Bazı projeler, Hollanda, Belçika, Almanya, Fransa, İspanya ve Portekiz’i birbirine bağlayan hidrojen boru hatları ağı kurulmasını içeriyor. Diğer projeler ise Romanya, Yunanistan ve Bulgaristan gibi Orta ve Güneydoğu Avrupa bölgelerini birbirine bağlıyor.

Sivil toplum örgütleri, Food & Water Action Europe ve CEE Bankwatch Network gibi gruplar, bu projelerin eski fosil gaz boru hattı projelerinin “hidrojen uyumlu” olarak yeşil bir şekilde sunulmasının bir örneği olduğunu savunuyor.
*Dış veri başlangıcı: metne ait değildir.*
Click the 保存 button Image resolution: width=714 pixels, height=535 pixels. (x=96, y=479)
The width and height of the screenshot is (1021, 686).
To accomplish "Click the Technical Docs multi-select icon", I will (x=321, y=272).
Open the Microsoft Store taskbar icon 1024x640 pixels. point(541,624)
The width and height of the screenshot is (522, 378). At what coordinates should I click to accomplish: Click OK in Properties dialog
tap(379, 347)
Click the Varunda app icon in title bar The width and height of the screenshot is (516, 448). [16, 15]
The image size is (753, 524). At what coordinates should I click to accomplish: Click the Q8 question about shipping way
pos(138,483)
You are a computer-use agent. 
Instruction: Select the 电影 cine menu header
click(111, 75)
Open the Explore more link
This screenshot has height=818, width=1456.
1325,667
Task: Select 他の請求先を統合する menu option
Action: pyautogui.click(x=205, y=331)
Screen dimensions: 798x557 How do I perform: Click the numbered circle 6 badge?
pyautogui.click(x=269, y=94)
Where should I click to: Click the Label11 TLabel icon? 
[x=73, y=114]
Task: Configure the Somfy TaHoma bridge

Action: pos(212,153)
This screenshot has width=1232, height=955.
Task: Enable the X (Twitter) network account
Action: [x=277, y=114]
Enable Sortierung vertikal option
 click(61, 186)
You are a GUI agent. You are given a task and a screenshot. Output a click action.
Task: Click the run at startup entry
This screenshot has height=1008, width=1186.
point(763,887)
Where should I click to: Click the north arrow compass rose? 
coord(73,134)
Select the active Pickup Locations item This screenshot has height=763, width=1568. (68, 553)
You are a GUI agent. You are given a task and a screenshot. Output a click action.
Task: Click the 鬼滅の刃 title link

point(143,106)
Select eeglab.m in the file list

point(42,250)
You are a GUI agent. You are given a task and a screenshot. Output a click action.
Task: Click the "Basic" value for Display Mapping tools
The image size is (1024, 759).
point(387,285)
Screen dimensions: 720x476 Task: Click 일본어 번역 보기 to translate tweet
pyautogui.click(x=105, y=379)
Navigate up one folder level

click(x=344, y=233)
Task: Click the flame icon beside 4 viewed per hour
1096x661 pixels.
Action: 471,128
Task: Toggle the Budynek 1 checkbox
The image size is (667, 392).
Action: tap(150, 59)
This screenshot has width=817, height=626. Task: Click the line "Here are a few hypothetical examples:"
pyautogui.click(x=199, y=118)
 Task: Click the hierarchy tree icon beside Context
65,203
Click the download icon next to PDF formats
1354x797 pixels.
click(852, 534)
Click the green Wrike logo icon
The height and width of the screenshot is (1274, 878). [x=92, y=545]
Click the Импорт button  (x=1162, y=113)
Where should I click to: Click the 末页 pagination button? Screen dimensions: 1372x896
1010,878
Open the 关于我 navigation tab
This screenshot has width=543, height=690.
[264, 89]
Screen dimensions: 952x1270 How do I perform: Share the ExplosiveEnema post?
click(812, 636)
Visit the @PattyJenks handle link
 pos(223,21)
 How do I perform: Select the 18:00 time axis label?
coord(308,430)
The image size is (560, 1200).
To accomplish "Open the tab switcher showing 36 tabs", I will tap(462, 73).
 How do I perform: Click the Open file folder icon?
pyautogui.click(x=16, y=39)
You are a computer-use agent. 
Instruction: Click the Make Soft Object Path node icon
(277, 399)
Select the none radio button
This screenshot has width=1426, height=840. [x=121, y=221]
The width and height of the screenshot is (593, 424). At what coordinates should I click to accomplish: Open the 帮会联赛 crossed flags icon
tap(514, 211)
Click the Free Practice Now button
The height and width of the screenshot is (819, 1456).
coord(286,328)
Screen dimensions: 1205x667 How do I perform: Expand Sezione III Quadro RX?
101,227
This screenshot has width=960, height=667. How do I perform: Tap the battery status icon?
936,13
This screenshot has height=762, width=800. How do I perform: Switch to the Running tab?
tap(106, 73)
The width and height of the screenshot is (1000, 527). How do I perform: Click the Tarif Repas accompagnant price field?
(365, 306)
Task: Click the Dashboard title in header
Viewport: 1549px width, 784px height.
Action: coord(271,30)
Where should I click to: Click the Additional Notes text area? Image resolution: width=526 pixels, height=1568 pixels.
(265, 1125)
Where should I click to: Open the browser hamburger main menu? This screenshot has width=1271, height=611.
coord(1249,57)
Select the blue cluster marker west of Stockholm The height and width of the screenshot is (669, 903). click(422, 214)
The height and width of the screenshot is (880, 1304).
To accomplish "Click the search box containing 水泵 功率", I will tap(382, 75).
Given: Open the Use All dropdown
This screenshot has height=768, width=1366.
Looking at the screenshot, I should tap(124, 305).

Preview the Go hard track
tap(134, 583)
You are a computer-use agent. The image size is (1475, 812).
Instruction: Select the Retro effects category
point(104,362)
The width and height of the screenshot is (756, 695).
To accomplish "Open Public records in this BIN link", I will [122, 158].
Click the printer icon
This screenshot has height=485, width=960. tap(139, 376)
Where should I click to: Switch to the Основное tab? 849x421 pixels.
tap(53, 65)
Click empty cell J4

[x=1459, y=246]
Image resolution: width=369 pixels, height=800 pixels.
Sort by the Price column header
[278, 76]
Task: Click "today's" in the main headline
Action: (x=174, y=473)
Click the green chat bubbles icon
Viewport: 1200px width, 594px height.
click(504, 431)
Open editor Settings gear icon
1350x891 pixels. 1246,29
Ortak açıklamada “Yenilenebilir hidrojenin güvenilir bir kaynağı gözükmediği sürece, bu boru hatları inşa edilirse büyük olasılıkla yıllarca fosil bazlı hidrojen taşıyacak ve enerji geçişi için ayrılan kamu fonlarını kullanacak,” dendi.

CEE Bankwatch Network kampanya lideri Gligor Radečić, projelerin seçim sürecinin güvenilirliğini ve bunun Avrupa’nın karbon azaltım çabalarına etkilerini sorguladı:

Radečić, “Bu süreç, belirli şirketlerin çıkarına olan ENTSOG’a merkezi bir rol veriyor. Bu çıkar çatışması sistemin güvenilirliğini zedeliyor,” dedi.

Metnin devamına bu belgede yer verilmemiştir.